09 July 2023

The Role of Baseball in Human Evolution

This is an interesting rumination on the fact that, despite their being much stronger than human beings, the best chimpanzee pitcher can barely throw at 20 miles an hour.

It turns out that this has driven human society, because while a chimpanzee finds it very difficult to kill a bigger and stronger rival, almost any human can kill another human being at a distance because of our ability to throw rocks at each other:

To understand human power dynamics, you must first understand why chimpanzees can’t play baseball. Once you do, it suddenly makes sense why we organize our societies as we do — and also why “strongman” leadership irrationally persists in our species.

Between four and thirteen million years ago, our primate ancestors diverged from chimpanzees on the evolutionary tree. They remained brawnier, while we became brainier. Chimpanzees, who have twice as much “fast-twitch” muscle fiber as we do, are about 1.35 to 1.5 times stronger than us. With stronger arms, and muscle fine-tuned for speedy contractions, chimps should be able to throw a baseball much faster than the most skilled human.

But it would be unwise to bring in a chimpanzee as a relief pitcher. With robust training, they can only throw an object about 20 miles per hour, and it usually flies off in random directions. Meanwhile, we play a sport that involves exceptional humans throwing a ball over 100 miles per hour with astonishing accuracy.

We’re the only species capable of this feat. Why can’t chimpanzees do the same?

Spoiler, it turns out that shoulders shoulders and elbows are all wrong for this.

………

Dominance in chimps is usually taken by force. Chimpanzee politics are complex, but the bigger, stronger chimps tend to lead, while weaker chimps tend to follow. There are exceptions, and leadership isn’t just about size and strength, but it matters. This is true across much of the mammal kingdom, with some exceptions (for example, ring-tail lemurs, hyenas, and bonobos have female dominance that is untethered from physical size). For chimpanzees, if you come at the king, you best not miss.

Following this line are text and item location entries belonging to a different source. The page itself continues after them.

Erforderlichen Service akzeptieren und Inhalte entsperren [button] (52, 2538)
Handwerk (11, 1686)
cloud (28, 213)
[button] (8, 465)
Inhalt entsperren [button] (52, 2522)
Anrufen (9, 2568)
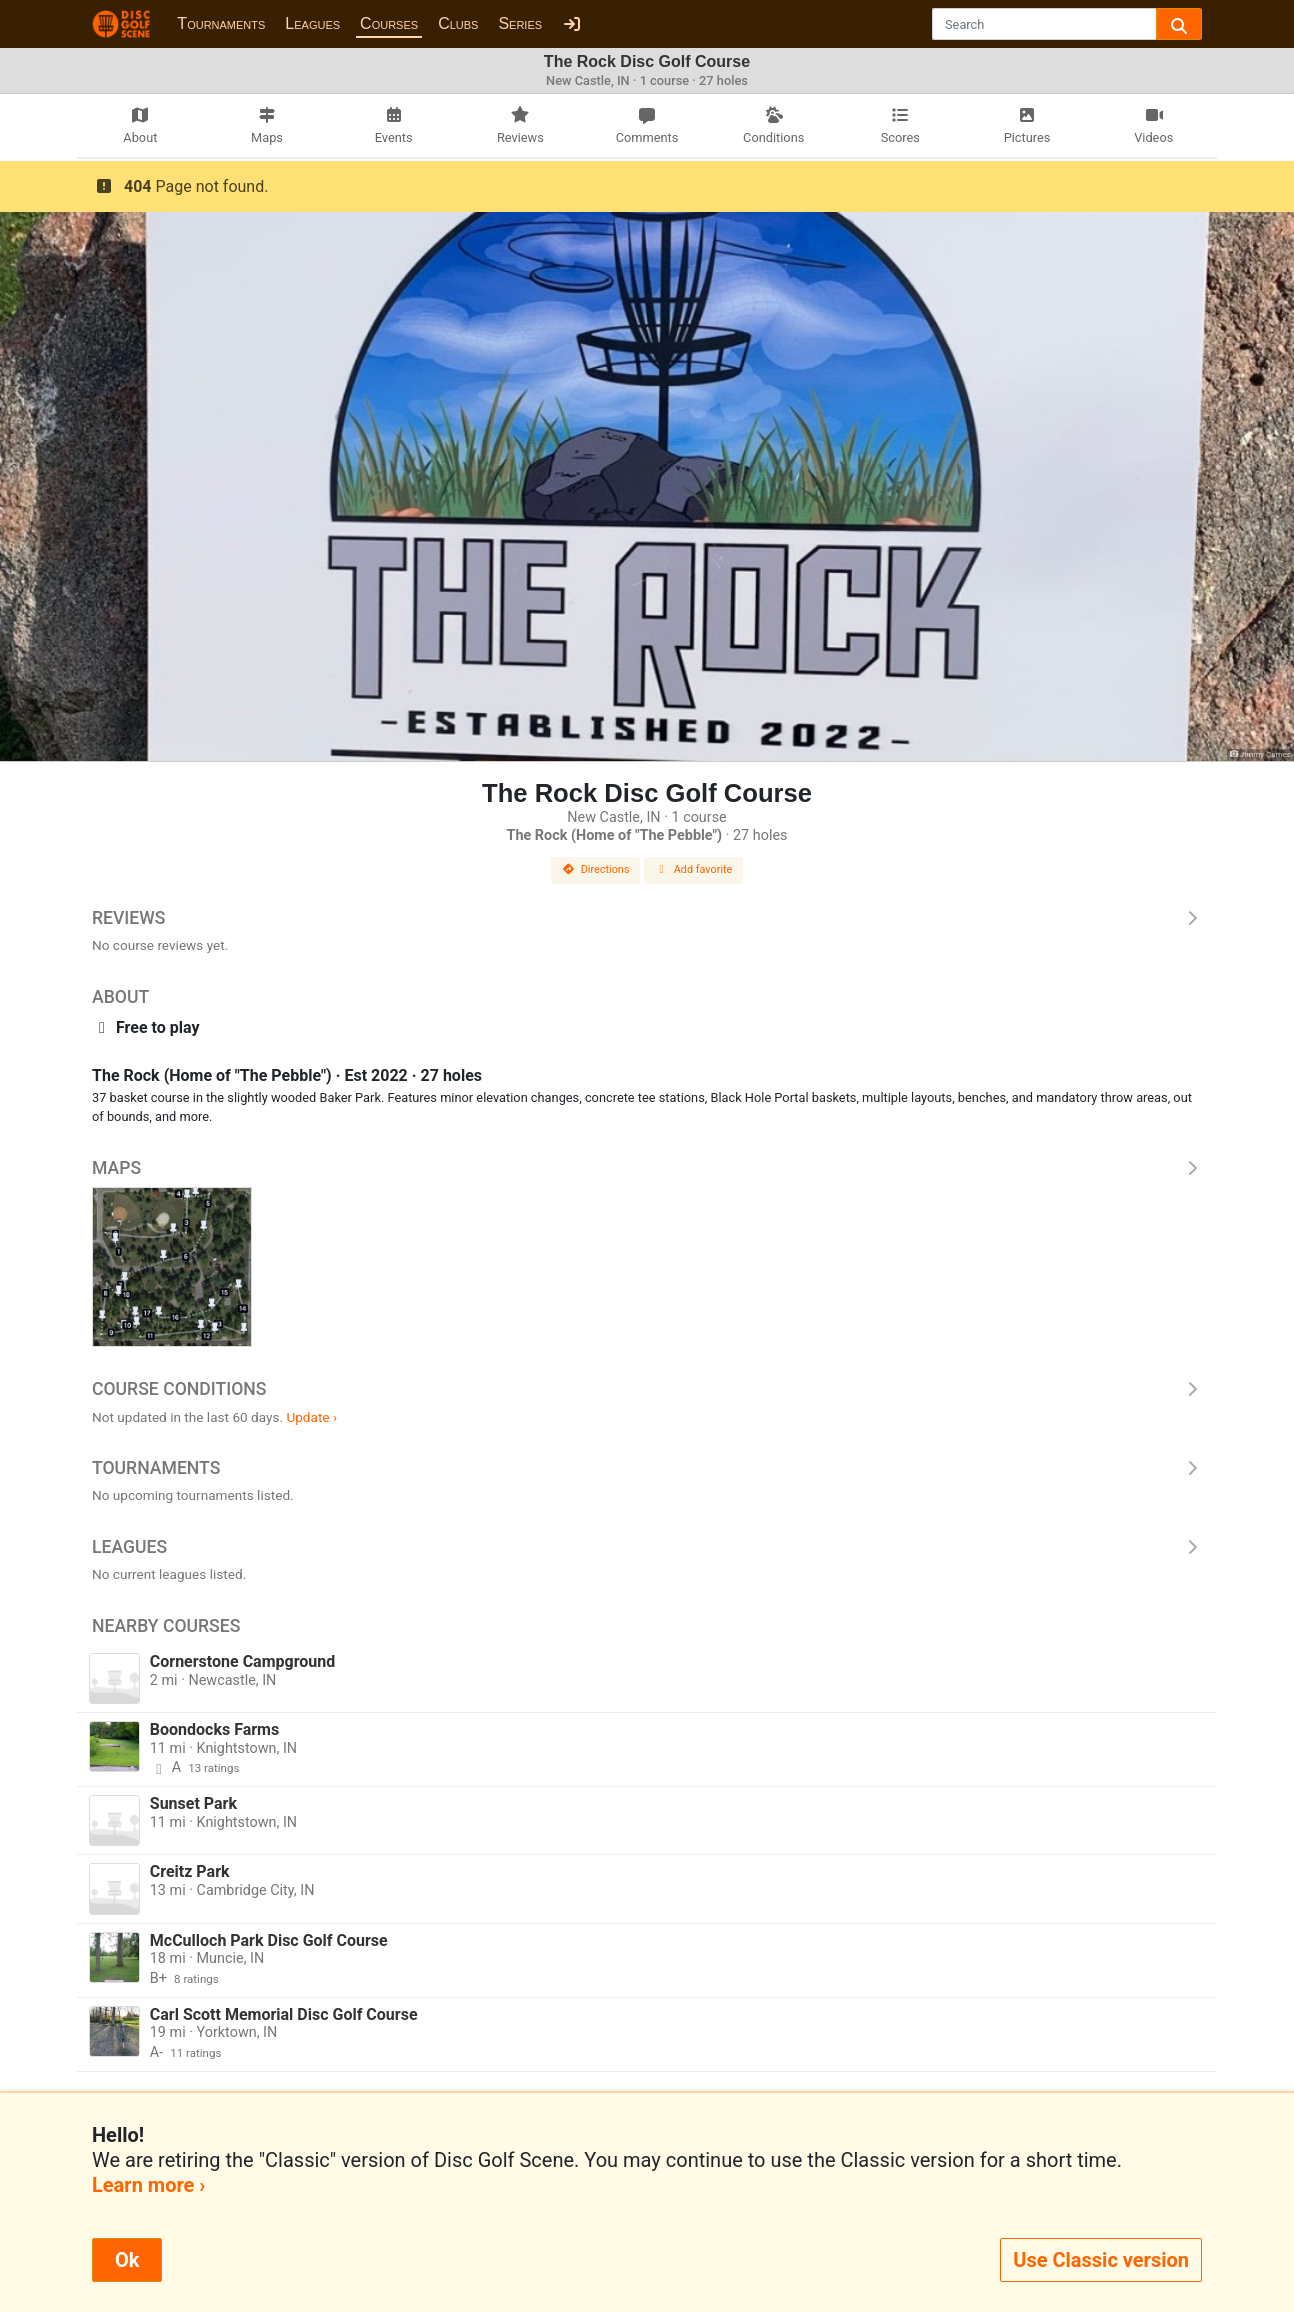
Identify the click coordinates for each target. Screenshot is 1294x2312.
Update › (311, 1417)
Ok (127, 2260)
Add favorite (694, 869)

Humans, with their modified super shoulders, became capable of severing the link between physical size and social dominance. The smallest prehistoric human, with a bit of practice and the right rock, could kill the fiercest, biggest warrior from far away, lurking hidden in jungle.

Necessarily, this creates a dynamic as societal groups get larger where the leader assembles a pyramid of power upon which their authority rests.

The single leader walking alone is vulnerable to anyone with a good arm, the leader of a city state has the support of bodyguards, a local constabulary, and a patronage network, so anyone who attempts to kill or overthrow them has a far more difficult cast.

As such this creates a dynamic that leads to ever increasing societal complexity.